▸ WORK TASK: Pictures stay out of the copy. Transcribe exactly, and only, the line with "Viewport: 964px width, 505px height." through the last line of the entries below.

▸ SOURCE INFORMATION:
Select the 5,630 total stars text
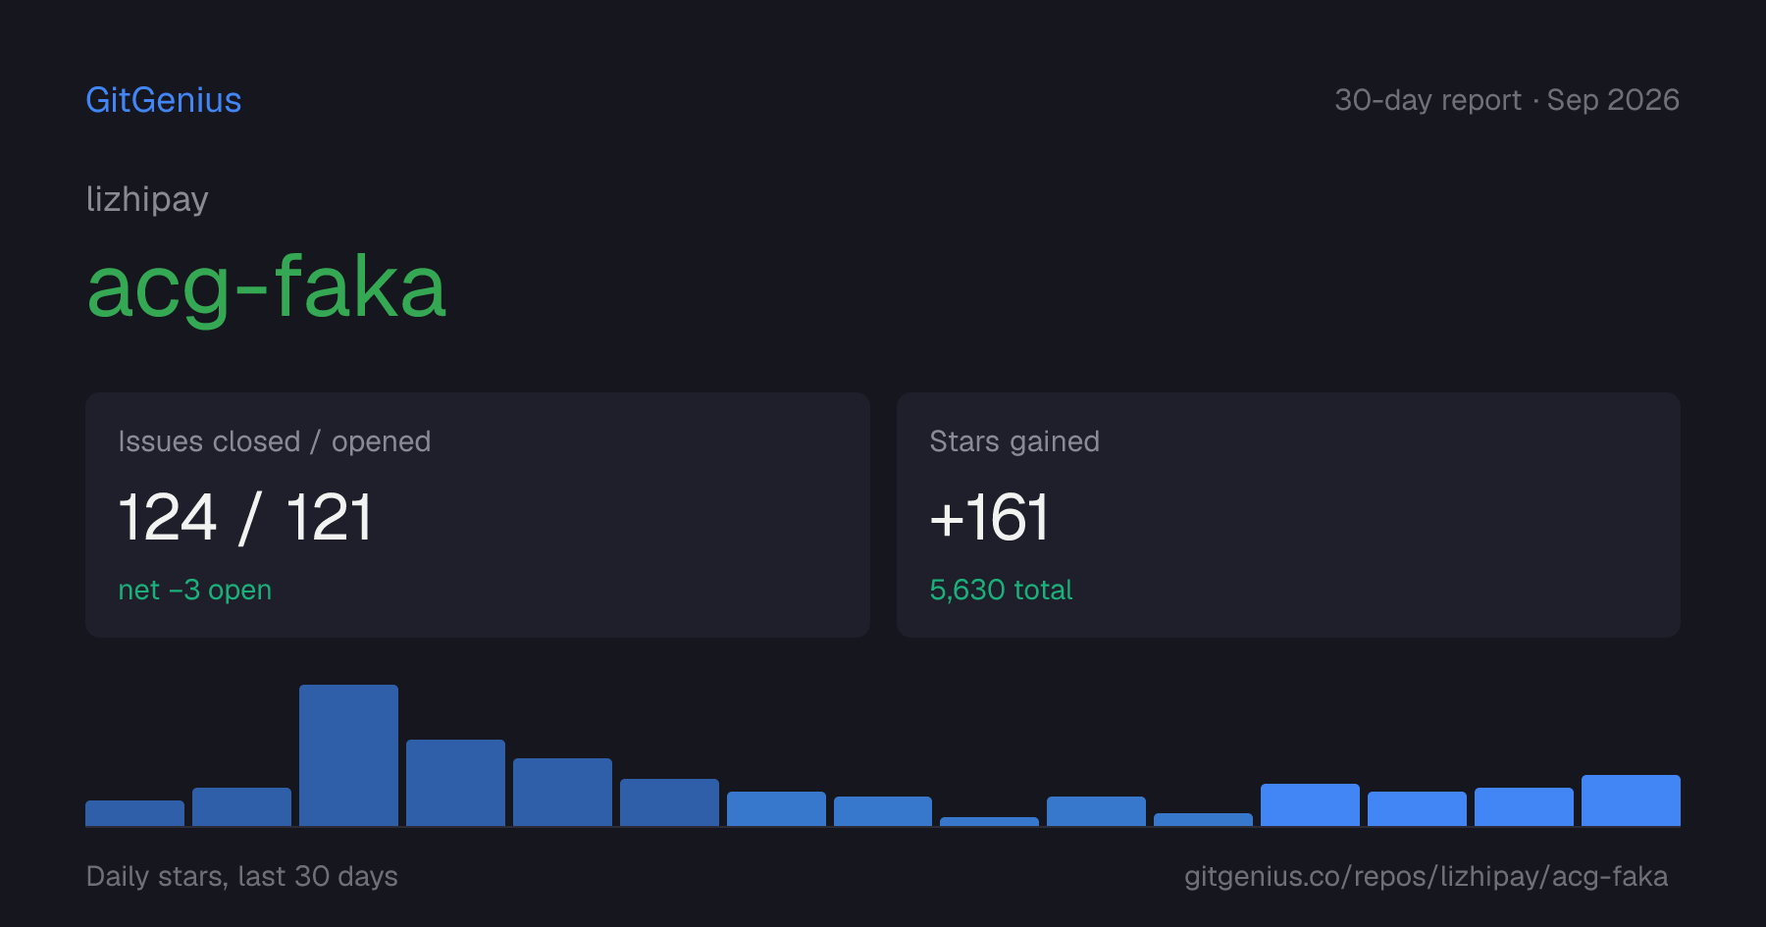 point(1001,590)
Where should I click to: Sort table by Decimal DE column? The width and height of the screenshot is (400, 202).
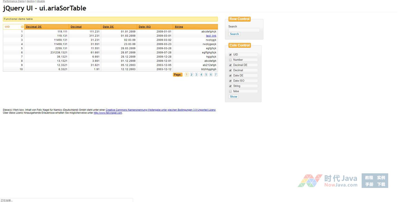(x=34, y=27)
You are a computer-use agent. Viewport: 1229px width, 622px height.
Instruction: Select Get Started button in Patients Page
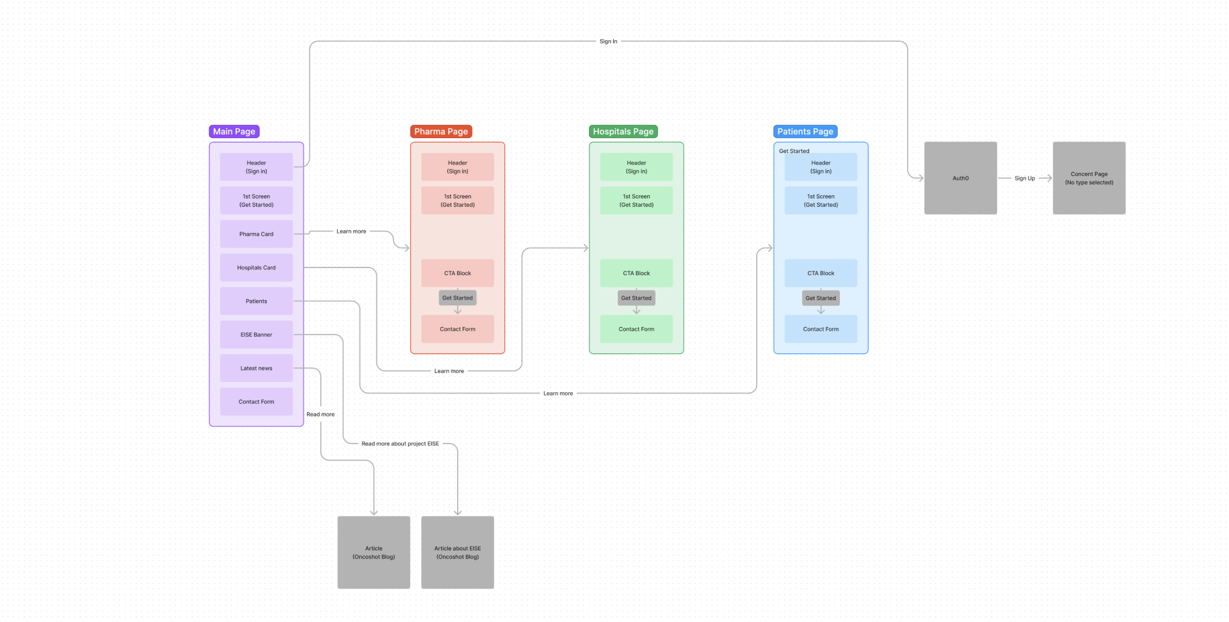tap(821, 298)
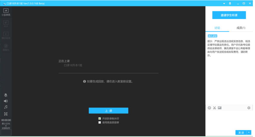Expand the dropdown arrow beside 发送
255x137 pixels.
[249, 132]
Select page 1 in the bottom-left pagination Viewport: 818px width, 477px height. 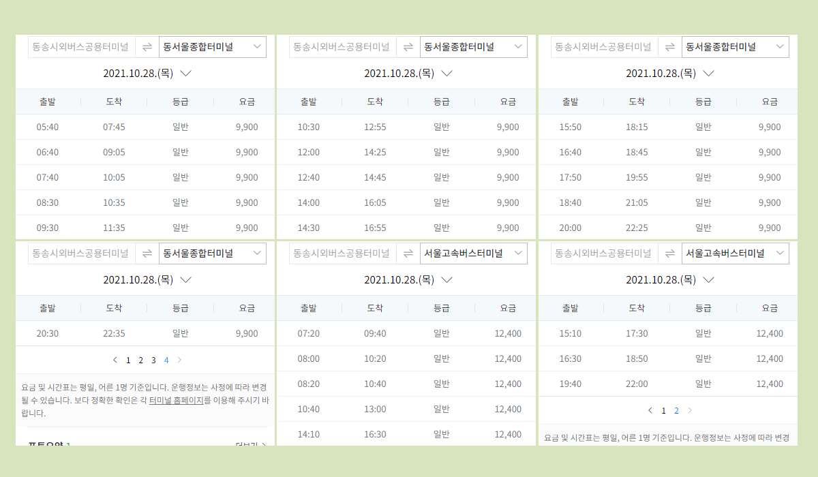coord(127,360)

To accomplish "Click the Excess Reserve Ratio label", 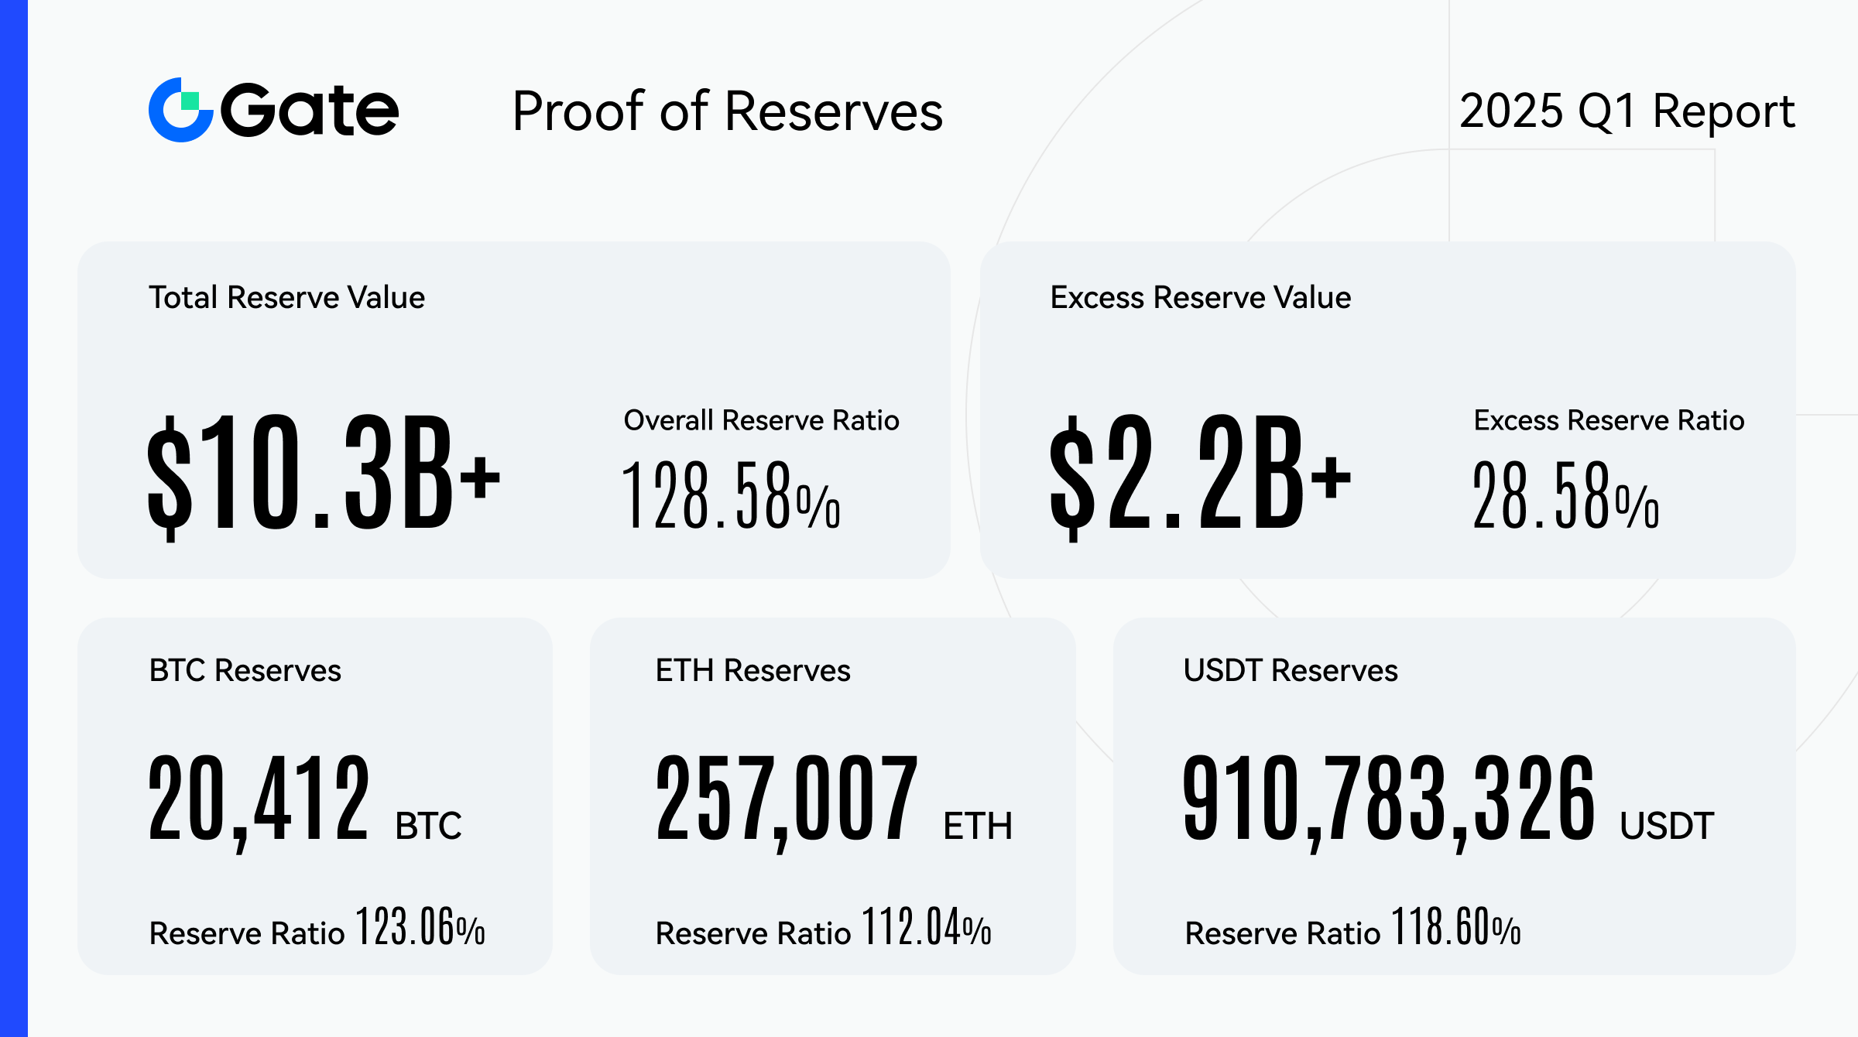I will pyautogui.click(x=1609, y=420).
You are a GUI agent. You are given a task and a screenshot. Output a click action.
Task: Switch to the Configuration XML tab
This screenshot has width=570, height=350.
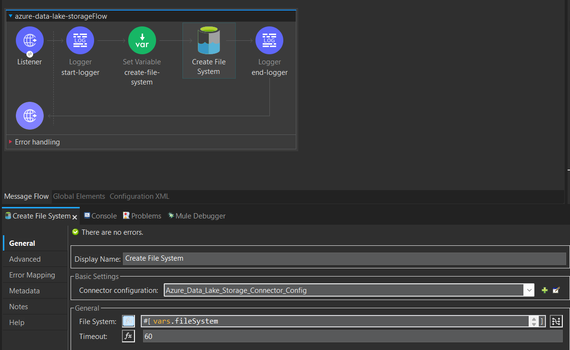(139, 196)
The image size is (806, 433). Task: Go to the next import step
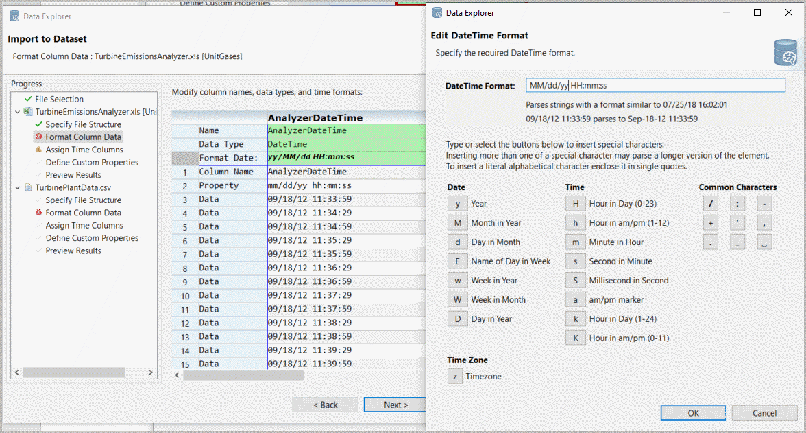[395, 405]
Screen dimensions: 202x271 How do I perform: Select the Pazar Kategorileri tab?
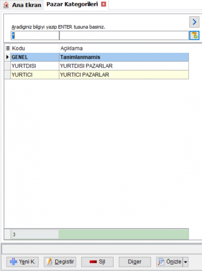coord(72,4)
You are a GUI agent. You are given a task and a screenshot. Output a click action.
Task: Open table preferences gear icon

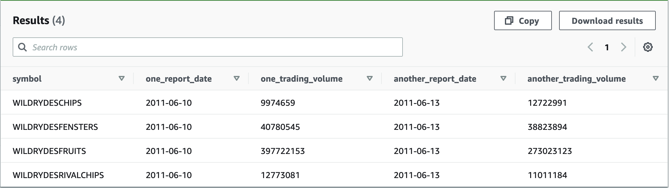click(x=648, y=47)
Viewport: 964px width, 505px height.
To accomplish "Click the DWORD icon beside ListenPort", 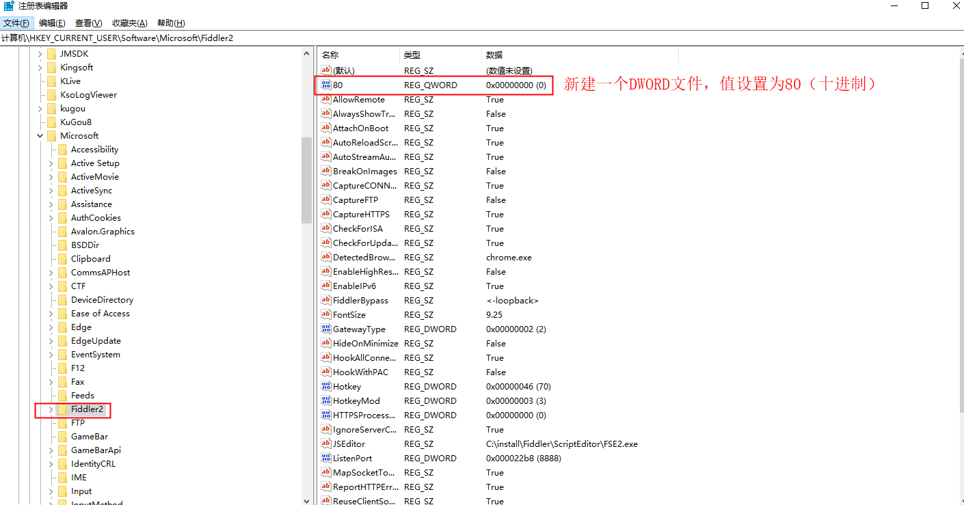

▸ SOLVED EXERCISE:
Viewport: 964px width, 505px height.
To accomplish "Click the DWORD icon beside ListenPort", 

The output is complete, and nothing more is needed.